Stored data =
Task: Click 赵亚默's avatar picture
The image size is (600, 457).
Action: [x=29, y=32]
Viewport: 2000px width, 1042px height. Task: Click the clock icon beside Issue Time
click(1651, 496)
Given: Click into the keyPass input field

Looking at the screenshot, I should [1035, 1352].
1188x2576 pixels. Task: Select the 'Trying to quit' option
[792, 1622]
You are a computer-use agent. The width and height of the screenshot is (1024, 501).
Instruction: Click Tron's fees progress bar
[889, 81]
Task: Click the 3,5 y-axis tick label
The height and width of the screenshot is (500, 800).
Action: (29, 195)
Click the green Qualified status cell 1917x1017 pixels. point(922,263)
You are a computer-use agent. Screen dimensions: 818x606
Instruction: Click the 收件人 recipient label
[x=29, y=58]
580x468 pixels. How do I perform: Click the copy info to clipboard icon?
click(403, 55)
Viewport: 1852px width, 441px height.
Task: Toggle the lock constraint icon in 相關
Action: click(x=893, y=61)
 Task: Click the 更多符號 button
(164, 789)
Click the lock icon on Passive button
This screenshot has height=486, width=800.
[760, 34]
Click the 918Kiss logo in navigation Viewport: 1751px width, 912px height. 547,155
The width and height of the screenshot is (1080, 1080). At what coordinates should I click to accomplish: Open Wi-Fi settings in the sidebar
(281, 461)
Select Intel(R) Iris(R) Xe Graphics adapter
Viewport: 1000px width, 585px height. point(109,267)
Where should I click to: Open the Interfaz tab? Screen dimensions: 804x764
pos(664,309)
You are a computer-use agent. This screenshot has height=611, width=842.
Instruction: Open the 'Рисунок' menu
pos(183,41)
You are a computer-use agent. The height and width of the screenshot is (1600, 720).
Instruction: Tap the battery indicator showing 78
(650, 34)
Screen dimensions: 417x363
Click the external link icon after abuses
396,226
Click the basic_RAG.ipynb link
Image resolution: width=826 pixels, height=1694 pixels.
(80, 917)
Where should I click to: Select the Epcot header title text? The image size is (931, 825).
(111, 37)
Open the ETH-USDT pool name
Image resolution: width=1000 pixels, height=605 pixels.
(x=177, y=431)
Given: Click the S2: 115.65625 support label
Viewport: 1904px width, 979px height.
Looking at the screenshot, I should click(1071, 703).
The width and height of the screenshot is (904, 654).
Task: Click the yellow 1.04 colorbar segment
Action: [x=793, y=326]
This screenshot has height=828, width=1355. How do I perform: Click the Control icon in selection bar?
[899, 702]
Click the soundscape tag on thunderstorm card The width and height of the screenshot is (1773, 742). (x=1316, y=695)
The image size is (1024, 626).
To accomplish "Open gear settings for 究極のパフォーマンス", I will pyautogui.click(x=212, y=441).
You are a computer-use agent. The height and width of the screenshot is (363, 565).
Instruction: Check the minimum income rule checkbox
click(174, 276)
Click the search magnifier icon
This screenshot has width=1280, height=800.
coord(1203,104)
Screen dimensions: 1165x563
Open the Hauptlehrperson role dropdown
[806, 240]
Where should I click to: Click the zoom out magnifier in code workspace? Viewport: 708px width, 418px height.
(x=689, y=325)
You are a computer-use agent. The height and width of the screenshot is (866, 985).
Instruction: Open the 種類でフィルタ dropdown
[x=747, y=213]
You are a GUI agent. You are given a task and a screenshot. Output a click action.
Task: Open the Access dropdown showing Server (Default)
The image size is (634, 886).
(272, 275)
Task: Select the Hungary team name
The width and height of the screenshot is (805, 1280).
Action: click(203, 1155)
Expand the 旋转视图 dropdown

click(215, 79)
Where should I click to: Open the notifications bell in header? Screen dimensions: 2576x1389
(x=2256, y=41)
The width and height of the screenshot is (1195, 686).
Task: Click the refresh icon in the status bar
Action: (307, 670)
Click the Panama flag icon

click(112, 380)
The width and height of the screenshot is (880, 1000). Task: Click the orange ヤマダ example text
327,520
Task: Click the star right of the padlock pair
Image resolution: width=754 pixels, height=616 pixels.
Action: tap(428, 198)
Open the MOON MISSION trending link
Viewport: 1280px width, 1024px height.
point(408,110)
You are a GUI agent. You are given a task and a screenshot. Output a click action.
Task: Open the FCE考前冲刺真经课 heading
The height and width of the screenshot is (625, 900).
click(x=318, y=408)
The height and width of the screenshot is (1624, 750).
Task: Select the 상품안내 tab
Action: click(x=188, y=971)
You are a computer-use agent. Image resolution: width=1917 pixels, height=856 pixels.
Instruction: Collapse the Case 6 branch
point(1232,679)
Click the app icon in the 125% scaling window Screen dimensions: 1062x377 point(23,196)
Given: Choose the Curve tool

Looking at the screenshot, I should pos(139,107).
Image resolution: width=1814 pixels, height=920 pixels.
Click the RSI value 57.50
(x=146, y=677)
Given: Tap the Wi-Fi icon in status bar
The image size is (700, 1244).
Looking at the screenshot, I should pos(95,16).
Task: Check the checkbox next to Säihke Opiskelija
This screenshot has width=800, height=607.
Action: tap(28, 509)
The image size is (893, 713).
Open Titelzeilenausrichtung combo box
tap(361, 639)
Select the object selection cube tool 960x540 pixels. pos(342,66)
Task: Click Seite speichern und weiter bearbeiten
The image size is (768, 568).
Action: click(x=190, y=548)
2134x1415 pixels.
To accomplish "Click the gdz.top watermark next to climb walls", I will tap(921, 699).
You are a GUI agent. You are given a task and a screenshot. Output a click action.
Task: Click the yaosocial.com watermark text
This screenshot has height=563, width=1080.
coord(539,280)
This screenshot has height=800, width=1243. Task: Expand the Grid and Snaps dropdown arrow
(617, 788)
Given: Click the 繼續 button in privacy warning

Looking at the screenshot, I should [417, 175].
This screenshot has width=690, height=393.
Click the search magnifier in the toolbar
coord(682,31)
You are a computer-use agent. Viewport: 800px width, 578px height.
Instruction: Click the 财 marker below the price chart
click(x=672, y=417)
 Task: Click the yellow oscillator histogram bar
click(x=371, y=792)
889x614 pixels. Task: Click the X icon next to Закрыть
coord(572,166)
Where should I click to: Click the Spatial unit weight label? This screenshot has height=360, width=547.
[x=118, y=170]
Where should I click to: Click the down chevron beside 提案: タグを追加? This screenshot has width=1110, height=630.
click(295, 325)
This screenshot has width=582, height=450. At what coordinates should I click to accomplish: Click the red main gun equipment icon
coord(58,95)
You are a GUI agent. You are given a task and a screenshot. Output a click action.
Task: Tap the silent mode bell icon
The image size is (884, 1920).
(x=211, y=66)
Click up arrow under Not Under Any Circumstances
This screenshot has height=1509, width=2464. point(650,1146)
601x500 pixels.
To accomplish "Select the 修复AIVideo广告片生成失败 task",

Work to be completed =
Return the records in their entirety. Keep every character as it is.

Completed task =
Task: Click 赵亚默's avatar picture
The image size is (600, 457).
Action: [x=29, y=32]
Viewport: 2000px width, 1042px height. Task: Click the clock icon beside Issue Time
click(1651, 496)
Given: Click into the keyPass input field

Looking at the screenshot, I should [1035, 1352].
1188x2576 pixels. Task: Select the 'Trying to quit' option
[792, 1622]
You are a computer-use agent. The width and height of the screenshot is (1024, 501).
Instruction: Click Tron's fees progress bar
[889, 81]
Task: Click the 3,5 y-axis tick label
The height and width of the screenshot is (500, 800).
Action: (29, 195)
Click the green Qualified status cell 1917x1017 pixels. point(922,263)
You are a computer-use agent. Screen dimensions: 818x606
Instruction: Click the 收件人 recipient label
[x=29, y=58]
580x468 pixels. How do I perform: Click the copy info to clipboard icon?
click(403, 55)
Viewport: 1852px width, 441px height.
Task: Toggle the lock constraint icon in 相關
Action: click(x=893, y=61)
 Task: Click the 更多符號 button
(164, 789)
Click the lock icon on Passive button
This screenshot has height=486, width=800.
[760, 34]
Click the 918Kiss logo in navigation Viewport: 1751px width, 912px height. 547,155
The width and height of the screenshot is (1080, 1080). At what coordinates should I click to accomplish: Open Wi-Fi settings in the sidebar
(281, 461)
Select Intel(R) Iris(R) Xe Graphics adapter
Viewport: 1000px width, 585px height. point(109,267)
Where should I click to: Open the Interfaz tab? Screen dimensions: 804x764
pos(664,309)
You are a computer-use agent. This screenshot has height=611, width=842.
Instruction: Open the 'Рисунок' menu
pos(183,41)
You are a computer-use agent. The height and width of the screenshot is (1600, 720).
Instruction: Tap the battery indicator showing 78
(650, 34)
Screen dimensions: 417x363
Click the external link icon after abuses
396,226
Click the basic_RAG.ipynb link
Image resolution: width=826 pixels, height=1694 pixels.
(80, 917)
Where should I click to: Select the Epcot header title text? The image size is (931, 825).
(111, 37)
Open the ETH-USDT pool name
Image resolution: width=1000 pixels, height=605 pixels.
(x=177, y=431)
Given: Click the S2: 115.65625 support label
Viewport: 1904px width, 979px height.
Looking at the screenshot, I should click(1071, 703).
The width and height of the screenshot is (904, 654).
Task: Click the yellow 1.04 colorbar segment
Action: [x=793, y=326]
This screenshot has height=828, width=1355. How do I perform: Click the Control icon in selection bar?
[899, 702]
Click the soundscape tag on thunderstorm card The width and height of the screenshot is (1773, 742). (x=1316, y=695)
The image size is (1024, 626).
To accomplish "Open gear settings for 究極のパフォーマンス", I will pyautogui.click(x=212, y=441).
You are a computer-use agent. The height and width of the screenshot is (363, 565).
Instruction: Check the minimum income rule checkbox
click(174, 276)
Click the search magnifier icon
This screenshot has width=1280, height=800.
coord(1203,104)
Screen dimensions: 1165x563
Open the Hauptlehrperson role dropdown
[806, 240]
Where should I click to: Click the zoom out magnifier in code workspace? Viewport: 708px width, 418px height.
(x=689, y=325)
You are a computer-use agent. The height and width of the screenshot is (866, 985).
Instruction: Open the 種類でフィルタ dropdown
[x=747, y=213]
You are a GUI agent. You are given a task and a screenshot. Output a click action.
Task: Open the Access dropdown showing Server (Default)
The image size is (634, 886).
(272, 275)
Task: Select the Hungary team name
The width and height of the screenshot is (805, 1280).
Action: click(203, 1155)
Expand the 旋转视图 dropdown

click(215, 79)
Where should I click to: Open the notifications bell in header? Screen dimensions: 2576x1389
(x=2256, y=41)
The width and height of the screenshot is (1195, 686).
Task: Click the refresh icon in the status bar
Action: (307, 670)
Click the Panama flag icon

click(112, 380)
The width and height of the screenshot is (880, 1000). Task: Click the orange ヤマダ example text
327,520
Task: Click the star right of the padlock pair
Image resolution: width=754 pixels, height=616 pixels.
Action: tap(428, 198)
Open the MOON MISSION trending link
Viewport: 1280px width, 1024px height.
point(408,110)
You are a GUI agent. You are given a task and a screenshot. Output a click action.
Task: Open the FCE考前冲刺真经课 heading
The height and width of the screenshot is (625, 900).
click(x=318, y=408)
The height and width of the screenshot is (1624, 750).
Task: Select the 상품안내 tab
Action: click(x=188, y=971)
You are a computer-use agent. Image resolution: width=1917 pixels, height=856 pixels.
Instruction: Collapse the Case 6 branch
point(1232,679)
Click the app icon in the 125% scaling window Screen dimensions: 1062x377 point(23,196)
Given: Choose the Curve tool

Looking at the screenshot, I should pos(139,107).
Image resolution: width=1814 pixels, height=920 pixels.
Click the RSI value 57.50
(x=146, y=677)
Given: Tap the Wi-Fi icon in status bar
The image size is (700, 1244).
Looking at the screenshot, I should pos(95,16).
Task: Check the checkbox next to Säihke Opiskelija
This screenshot has width=800, height=607.
Action: tap(28, 509)
The image size is (893, 713).
Open Titelzeilenausrichtung combo box
tap(361, 639)
Select the object selection cube tool 960x540 pixels. pos(342,66)
Task: Click Seite speichern und weiter bearbeiten
The image size is (768, 568).
Action: click(x=190, y=548)
2134x1415 pixels.
To accomplish "Click the gdz.top watermark next to climb walls", I will tap(921, 699).
You are a GUI agent. You are given a task and a screenshot. Output a click action.
Task: Click the yaosocial.com watermark text
This screenshot has height=563, width=1080.
coord(539,280)
This screenshot has height=800, width=1243. Task: Expand the Grid and Snaps dropdown arrow
(617, 788)
Given: Click the 繼續 button in privacy warning

Looking at the screenshot, I should [417, 175].
This screenshot has width=690, height=393.
Click the search magnifier in the toolbar
coord(682,31)
You are a computer-use agent. Viewport: 800px width, 578px height.
Instruction: Click the 财 marker below the price chart
click(x=672, y=417)
 Task: Click the yellow oscillator histogram bar
click(x=371, y=792)
889x614 pixels. Task: Click the X icon next to Закрыть
coord(572,166)
Where should I click to: Click the Spatial unit weight label? This screenshot has height=360, width=547.
[x=118, y=170]
Where should I click to: Click the down chevron beside 提案: タグを追加? This screenshot has width=1110, height=630.
click(295, 325)
This screenshot has width=582, height=450. At what coordinates should I click to accomplish: Click the red main gun equipment icon
coord(58,95)
You are a GUI agent. You are given a task and a screenshot. Output a click action.
Task: Tap the silent mode bell icon
The image size is (884, 1920).
(x=211, y=66)
Click up arrow under Not Under Any Circumstances
This screenshot has height=1509, width=2464. point(650,1146)
601x500 pixels.
To accomplish "Select the 修复AIVideo广告片生成失败 task",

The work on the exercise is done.